Other considerations
The conditions within sealed chambers do not scale up to the conditions of real indoor environments, which have high AER, large volumes, and persistent VOC emissions. Our conclusion that plants have negligible impact on indoor VOC loads is consistent with the results of field studies that did not observe real VOC reductions when plants were placed in buildings. Despite potted plants not appreciably affecting indoor VOC concentrations, conducting chamber experiments on plants can remain a consequential effort. There is much to still be learned pertaining to the mechanisms of botanical uptake of VOCs. And, other applications of botanical filtration do exist (although passively cleaning indoor air is not one of them). Potential usefulness for further research perhaps lies in plant-assisted botanical bio-trickling purifiers (colloquially, “biowalls” or plant walls), which mechanically pull air through a porous substrate supporting plants and their root ecosystems [ 68 , 69 , 70 ]. These may create a more effective means of VOC removal because of their size, exposed rhizosphere, and controlled and continuous airflow. Some recent studies suggest that biowalls may yield CADRs on orders of 10–100 m3/h for certain VOCs [ 71 , 72 ], with the potential to make worthy contributions to indoor VOC removal. However, more biowall field assessments and modeling endeavors are required to better hone our understanding of their true air cleaning and cost effectiveness.
Regardless of application, more rigor is required in future chamber experiments to remove methodological ambiguities. First-order loss must be used to interpret results, and chamber leakage and surface sorption (to the chamber walls as well as to the pot and soil) must be accounted for. A standardized metric to be used in mass balance calculations, such as the CADR, should also be a critical aspect of future experimental reporting.
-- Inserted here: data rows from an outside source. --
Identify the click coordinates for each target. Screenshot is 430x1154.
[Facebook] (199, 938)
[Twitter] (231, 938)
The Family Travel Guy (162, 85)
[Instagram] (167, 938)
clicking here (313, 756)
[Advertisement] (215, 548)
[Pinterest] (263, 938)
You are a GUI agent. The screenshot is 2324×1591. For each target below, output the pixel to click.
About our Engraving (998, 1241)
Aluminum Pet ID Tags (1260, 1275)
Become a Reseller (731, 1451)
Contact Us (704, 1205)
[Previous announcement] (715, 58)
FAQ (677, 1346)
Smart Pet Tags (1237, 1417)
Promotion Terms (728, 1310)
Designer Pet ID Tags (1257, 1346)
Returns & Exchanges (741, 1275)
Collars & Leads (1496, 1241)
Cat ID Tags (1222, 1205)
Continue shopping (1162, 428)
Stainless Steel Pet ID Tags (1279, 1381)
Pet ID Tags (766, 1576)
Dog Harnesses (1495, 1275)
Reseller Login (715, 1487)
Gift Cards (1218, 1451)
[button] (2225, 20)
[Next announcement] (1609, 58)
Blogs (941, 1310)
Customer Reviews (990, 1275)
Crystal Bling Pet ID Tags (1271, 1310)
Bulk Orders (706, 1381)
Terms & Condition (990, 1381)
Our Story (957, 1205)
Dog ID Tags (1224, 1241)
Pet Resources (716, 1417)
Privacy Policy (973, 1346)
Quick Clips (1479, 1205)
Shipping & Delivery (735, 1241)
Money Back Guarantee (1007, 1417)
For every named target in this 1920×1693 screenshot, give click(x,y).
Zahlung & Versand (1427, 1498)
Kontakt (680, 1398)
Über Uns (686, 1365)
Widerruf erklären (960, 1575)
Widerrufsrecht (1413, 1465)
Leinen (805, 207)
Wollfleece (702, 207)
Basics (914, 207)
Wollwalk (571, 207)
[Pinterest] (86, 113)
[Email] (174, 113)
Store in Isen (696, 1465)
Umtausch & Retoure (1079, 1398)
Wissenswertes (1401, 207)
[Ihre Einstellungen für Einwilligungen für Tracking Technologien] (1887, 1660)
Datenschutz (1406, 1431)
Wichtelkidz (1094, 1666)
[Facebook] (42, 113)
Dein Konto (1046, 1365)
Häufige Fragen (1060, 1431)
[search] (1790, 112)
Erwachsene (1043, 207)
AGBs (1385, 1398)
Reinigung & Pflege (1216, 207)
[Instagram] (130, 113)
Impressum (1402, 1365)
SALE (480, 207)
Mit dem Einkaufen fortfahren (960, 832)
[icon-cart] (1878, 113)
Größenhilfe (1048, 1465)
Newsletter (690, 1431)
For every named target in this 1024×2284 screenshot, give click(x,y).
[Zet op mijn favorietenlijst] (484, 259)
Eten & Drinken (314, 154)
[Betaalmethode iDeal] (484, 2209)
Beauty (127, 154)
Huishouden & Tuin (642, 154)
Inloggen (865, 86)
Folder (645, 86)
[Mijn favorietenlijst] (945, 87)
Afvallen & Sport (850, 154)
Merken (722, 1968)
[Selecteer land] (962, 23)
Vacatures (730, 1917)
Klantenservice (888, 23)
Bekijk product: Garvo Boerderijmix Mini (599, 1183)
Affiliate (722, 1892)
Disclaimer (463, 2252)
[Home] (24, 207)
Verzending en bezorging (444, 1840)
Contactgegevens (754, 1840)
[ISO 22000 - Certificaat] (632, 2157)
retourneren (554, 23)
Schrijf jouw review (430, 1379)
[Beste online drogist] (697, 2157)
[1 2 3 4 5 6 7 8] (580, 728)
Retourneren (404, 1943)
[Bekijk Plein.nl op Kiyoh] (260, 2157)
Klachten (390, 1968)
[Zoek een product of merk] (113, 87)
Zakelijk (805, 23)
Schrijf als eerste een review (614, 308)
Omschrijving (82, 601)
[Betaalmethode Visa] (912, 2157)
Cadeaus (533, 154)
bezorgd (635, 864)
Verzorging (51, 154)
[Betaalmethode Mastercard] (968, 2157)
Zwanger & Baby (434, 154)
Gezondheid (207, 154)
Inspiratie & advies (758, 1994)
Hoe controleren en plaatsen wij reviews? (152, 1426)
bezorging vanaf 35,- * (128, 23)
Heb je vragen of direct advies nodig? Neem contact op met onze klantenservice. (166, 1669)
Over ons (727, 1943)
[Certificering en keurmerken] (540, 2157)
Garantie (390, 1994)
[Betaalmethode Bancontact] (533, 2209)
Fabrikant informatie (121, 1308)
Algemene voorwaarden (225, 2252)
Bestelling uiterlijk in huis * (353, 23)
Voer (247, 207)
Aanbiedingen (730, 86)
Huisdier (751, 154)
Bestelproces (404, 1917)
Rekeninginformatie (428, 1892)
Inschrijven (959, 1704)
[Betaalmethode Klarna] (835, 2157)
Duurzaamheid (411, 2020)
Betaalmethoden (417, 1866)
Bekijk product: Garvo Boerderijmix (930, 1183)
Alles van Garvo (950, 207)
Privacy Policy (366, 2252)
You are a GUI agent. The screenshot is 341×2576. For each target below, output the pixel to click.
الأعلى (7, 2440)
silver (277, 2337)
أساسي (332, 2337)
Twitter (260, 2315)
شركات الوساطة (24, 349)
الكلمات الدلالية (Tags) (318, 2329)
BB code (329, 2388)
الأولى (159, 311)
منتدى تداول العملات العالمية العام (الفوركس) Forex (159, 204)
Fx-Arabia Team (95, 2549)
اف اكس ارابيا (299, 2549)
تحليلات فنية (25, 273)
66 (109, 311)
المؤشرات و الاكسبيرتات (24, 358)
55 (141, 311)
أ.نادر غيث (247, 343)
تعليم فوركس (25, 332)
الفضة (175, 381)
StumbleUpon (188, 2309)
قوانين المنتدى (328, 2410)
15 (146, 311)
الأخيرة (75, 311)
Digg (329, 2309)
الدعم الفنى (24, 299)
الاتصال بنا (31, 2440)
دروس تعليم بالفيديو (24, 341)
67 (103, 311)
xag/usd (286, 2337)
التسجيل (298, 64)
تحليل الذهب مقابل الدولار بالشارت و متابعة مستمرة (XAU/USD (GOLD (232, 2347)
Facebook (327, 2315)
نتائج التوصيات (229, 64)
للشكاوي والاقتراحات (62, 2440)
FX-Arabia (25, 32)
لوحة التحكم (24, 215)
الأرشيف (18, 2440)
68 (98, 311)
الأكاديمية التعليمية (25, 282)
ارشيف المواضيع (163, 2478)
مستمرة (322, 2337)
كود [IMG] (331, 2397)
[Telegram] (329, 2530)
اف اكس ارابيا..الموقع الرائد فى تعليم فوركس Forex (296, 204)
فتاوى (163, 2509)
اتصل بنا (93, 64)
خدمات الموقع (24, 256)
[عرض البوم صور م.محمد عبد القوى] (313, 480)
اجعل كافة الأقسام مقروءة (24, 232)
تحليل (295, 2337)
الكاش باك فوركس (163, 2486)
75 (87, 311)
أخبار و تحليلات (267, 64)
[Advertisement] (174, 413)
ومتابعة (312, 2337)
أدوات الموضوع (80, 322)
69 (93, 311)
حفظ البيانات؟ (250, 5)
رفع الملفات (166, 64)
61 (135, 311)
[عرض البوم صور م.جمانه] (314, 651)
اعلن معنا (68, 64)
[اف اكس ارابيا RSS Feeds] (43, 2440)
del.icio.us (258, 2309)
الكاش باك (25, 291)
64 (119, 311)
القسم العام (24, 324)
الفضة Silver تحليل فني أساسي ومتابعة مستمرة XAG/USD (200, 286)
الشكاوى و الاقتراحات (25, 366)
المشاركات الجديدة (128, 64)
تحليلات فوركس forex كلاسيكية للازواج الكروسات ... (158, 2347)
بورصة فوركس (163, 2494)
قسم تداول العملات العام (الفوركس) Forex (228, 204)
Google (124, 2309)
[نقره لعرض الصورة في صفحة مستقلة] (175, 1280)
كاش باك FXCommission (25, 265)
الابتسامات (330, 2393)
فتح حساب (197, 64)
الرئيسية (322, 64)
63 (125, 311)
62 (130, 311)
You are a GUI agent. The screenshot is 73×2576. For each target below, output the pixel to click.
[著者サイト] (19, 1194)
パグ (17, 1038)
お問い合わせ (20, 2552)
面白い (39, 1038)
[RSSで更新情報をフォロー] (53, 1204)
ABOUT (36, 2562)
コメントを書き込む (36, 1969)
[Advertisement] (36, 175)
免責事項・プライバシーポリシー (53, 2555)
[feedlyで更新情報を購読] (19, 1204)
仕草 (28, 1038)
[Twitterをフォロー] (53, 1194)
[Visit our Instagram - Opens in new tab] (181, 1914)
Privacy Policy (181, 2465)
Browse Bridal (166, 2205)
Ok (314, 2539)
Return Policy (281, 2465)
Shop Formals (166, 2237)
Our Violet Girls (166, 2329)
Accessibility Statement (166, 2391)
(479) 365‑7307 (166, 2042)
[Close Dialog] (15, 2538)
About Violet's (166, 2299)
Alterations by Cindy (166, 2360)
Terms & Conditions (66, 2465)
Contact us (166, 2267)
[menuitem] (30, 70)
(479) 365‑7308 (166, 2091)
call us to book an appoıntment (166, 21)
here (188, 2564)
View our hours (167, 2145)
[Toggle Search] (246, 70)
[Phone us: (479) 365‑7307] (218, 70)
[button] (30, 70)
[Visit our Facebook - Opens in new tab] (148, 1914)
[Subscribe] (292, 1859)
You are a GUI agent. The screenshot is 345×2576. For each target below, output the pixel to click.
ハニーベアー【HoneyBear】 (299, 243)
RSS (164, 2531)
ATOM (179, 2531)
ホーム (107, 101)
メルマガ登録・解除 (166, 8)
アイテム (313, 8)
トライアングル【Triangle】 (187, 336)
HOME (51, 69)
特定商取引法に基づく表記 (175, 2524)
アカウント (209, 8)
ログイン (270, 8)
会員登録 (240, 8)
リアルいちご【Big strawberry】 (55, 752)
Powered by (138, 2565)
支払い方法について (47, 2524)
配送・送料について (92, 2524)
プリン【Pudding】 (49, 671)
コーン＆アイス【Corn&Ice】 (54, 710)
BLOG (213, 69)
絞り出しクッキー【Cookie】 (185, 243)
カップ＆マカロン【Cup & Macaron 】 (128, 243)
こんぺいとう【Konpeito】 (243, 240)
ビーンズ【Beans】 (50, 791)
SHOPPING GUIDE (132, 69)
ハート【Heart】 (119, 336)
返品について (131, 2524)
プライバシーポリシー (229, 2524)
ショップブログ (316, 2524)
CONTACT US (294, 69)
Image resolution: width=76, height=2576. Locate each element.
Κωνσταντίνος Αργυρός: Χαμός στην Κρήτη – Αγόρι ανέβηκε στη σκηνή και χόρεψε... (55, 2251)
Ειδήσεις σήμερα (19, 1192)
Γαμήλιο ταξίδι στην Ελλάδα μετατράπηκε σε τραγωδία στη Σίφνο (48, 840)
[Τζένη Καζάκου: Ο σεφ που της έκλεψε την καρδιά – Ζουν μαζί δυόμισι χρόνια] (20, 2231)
Research also suggests that the plant itself is less crucial to VOC removal than the microbial community which resides within the rhizosphere/soil system of the plant [ 73 , 74 ].
The issue of bringing plant life into the indoor environment is also a complex one, not settled by a potted plant’s (in)ability to reduce airborne VOCs. Indoor plants, by helping to create a more biophilic indoor environment, may have a positive impact on occupant well-being [ 75 ], which may also translate into productivity improvements for businesses. However, plant introduction may also come with certain costs or trade-offs. One potential associated downside of plants indoors may be increased humidity. Also, plants have been shown to produce certain VOCs under particular conditions [ 76 , 77 ]. So even if a potted plant works to slightly reduce, for instance, the persistence of formaldehyde indoors, its net impact on total VOC concentrations and overall indoor air quality is less clear. Spores and other bioparticle emissions may also be produced by plants, which have been observed from biowall systems [ 65 , 74 , 75 ]. Continued rigorous laboratory and field studies are required to develop a more complete and nuanced understanding of the interplay between plants and indoor environmental outcomes.